A note on the ubiquity of Wikipedia: while searching the Teleblog for earlier mentions of Wikipedia, it appeared that in the last 100 entries about 2 in 5 mentioned the online encyclopaedia.

9 COMMENTS

  1. Great post, Branko. And it’s no accident why Wikipedia-related links show up so often in my TeleBlog entries, at least. In link target terms, the Wikipedia items provide a MUCH better signal-to-noise ratio than do the raw Google results. I’m not surprised why Jimmy Wales (or is it someone else?) is thinking about a Google rival with social-site elements to help sort through the results.

    Happy holidays,
    David

  2. Please do post, Robert! I’m interested in the pros and cons. As I see it, the pros include the S/N I mentioned earlier. What’s more, you can get a quick overview of a topic. The cons are obvious—the risk of inaccuracy and of information tainted secretly by special interests, pranksters or by plain old-fashioned know-nothings. Not all mistakes get caught in a timely way. Still, I suspect that the accuracy rate is much higher than, say, the Britannica would claim for Wikipedia.

    Happy holidays,
    David

  3. Actually, the story is not entirely true. Due to vandalism, a shared IP address was blocked from Wikipedia to stop the offensive edits. Unfortunately, that was the entire set of IP addresses for Qatar. It was quickly corrected, but the media stories never noticed that. They just pounced on “Wikipedia blocks an entire country!”
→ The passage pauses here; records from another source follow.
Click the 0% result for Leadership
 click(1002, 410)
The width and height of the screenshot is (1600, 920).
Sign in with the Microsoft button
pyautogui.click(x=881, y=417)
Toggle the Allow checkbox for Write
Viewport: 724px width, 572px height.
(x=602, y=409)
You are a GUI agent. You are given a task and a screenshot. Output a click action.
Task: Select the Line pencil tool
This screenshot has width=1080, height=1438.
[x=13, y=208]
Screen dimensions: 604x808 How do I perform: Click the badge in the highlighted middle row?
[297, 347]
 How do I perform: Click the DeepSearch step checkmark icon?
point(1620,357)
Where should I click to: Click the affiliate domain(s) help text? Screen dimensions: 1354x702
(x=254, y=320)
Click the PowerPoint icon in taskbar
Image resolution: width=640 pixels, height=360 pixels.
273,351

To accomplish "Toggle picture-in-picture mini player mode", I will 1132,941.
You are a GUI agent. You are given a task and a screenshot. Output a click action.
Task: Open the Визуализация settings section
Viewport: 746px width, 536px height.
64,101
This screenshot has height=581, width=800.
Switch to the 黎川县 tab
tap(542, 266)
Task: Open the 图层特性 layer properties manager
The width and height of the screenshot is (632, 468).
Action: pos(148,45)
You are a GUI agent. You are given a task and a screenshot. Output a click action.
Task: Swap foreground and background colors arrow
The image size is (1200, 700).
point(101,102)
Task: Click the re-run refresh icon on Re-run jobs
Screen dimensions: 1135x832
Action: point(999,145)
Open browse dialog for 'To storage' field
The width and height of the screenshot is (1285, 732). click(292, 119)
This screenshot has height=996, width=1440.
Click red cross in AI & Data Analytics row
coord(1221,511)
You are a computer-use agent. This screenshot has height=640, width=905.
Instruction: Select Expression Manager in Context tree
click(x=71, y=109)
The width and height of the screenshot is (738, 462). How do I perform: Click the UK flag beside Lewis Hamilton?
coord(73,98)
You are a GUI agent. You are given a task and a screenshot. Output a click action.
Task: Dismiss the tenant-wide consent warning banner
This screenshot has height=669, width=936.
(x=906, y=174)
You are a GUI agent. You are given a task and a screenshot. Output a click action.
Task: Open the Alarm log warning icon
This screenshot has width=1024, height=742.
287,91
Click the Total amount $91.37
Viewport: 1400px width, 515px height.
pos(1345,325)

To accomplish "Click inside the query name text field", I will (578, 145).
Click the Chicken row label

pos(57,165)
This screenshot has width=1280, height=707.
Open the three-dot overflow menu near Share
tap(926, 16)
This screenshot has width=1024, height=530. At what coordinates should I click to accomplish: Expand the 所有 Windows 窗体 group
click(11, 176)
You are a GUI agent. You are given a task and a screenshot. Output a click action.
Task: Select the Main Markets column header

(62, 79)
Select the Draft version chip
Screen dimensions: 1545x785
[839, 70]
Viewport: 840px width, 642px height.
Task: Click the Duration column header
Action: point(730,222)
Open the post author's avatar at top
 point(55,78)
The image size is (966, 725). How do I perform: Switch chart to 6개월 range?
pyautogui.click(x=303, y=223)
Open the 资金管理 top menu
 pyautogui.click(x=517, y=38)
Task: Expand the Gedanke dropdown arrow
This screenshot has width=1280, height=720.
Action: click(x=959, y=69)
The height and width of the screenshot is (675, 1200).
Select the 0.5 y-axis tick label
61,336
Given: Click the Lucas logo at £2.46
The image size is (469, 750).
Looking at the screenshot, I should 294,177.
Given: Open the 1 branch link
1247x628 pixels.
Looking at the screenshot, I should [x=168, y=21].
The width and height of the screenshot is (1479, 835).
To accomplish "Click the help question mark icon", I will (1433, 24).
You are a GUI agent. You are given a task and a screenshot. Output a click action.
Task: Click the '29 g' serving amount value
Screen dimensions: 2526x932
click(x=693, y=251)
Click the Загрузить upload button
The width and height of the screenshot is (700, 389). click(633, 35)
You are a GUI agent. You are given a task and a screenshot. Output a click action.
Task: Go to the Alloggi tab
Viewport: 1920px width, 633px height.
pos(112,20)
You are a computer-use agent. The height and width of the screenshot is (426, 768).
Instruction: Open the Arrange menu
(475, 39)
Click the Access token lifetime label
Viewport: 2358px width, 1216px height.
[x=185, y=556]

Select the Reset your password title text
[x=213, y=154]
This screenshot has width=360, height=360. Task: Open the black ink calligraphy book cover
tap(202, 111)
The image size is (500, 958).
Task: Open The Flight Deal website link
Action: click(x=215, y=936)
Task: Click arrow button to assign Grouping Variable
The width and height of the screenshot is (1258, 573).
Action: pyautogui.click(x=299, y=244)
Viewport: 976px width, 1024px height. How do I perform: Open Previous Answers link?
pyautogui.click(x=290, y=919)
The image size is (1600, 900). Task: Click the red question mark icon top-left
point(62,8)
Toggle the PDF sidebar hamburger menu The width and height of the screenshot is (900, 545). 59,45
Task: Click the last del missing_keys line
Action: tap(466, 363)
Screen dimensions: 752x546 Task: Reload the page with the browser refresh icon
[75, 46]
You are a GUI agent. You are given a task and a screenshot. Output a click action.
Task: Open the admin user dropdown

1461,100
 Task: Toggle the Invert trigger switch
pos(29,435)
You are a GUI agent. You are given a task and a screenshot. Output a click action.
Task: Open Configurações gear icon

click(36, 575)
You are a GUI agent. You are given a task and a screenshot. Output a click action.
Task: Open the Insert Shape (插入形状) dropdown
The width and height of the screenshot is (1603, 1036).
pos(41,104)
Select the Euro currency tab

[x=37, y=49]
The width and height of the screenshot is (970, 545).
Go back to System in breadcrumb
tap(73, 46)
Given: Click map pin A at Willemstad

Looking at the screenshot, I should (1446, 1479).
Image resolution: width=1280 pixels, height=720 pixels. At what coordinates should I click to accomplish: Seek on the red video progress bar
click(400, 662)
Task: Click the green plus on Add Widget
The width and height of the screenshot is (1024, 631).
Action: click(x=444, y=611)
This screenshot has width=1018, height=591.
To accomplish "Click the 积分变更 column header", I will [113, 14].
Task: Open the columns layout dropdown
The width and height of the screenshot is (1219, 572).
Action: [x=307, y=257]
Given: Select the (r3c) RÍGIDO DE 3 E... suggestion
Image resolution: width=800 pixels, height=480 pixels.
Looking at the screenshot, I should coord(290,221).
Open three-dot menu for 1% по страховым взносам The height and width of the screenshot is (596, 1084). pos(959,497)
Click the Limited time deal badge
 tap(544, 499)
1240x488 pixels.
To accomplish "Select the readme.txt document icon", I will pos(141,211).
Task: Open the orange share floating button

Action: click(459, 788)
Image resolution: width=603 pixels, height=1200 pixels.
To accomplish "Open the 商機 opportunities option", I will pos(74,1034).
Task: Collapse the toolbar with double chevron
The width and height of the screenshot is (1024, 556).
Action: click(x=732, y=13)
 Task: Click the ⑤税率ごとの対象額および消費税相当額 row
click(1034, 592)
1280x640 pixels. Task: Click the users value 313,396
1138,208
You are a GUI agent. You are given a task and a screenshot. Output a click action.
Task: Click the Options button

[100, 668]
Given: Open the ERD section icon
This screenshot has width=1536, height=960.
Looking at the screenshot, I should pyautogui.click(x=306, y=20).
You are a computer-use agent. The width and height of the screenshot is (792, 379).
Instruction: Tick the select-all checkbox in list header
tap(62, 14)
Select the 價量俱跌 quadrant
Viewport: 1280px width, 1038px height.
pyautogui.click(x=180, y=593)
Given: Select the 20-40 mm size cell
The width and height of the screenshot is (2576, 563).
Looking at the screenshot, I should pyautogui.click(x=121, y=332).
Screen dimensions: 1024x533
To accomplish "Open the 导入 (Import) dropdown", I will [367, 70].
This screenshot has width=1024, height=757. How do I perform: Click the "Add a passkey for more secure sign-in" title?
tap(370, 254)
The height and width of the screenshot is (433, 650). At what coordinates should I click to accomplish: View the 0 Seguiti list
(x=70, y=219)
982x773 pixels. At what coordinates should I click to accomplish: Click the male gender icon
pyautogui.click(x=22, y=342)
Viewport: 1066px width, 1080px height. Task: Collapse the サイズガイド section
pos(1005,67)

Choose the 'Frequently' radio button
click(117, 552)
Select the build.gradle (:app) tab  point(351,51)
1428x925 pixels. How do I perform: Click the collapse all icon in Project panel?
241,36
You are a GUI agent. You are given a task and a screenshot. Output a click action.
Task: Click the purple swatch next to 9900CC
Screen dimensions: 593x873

    See the Wikipedia discussion for details.

  4. Kesh, I am afraid I don’t see the difference between what you write and what I wrote. Because of the way internet access is set up in Qatar, Qatar got locked out of editing Wikipedia for a while (at least those who had not registered). The story is pointing out the dangers of monoculture.

  5. The difference is that many of the media reports were phrased as if Wikipedia unilaterally decided to block the entire nation of Qatar after one anonymous user vandalized the site.

    What really happened was that Qatar’s policy of running their entire internet connection through a single proxy server meant that blocking one IP blocked everyone in that nation. Many of the news sources were unclear on that, acting as if Wikipedia had simply shut down an entire nation’s ability to edit because of one user.

    I apologize if I misunderstood your post, but it wasn’t clear to me you were commenting on monoculture since you only pointed to the Slashdot article.

  6. This is sort of related, since it’s about Qatar’s al-Jazeera, but for the last hour, I cannot do a Google search for the network name (spelt either Al Jazeera or Al-Jazeera) without crashing my browser. I have tried IE7, Maxthon and Firefox, with both spellings, using the Google Toolbar and regular Google, on two different computers (albeit on the same ISP). All other searches are fine, but for the network name, I have managed 14 crashes from 14 searches.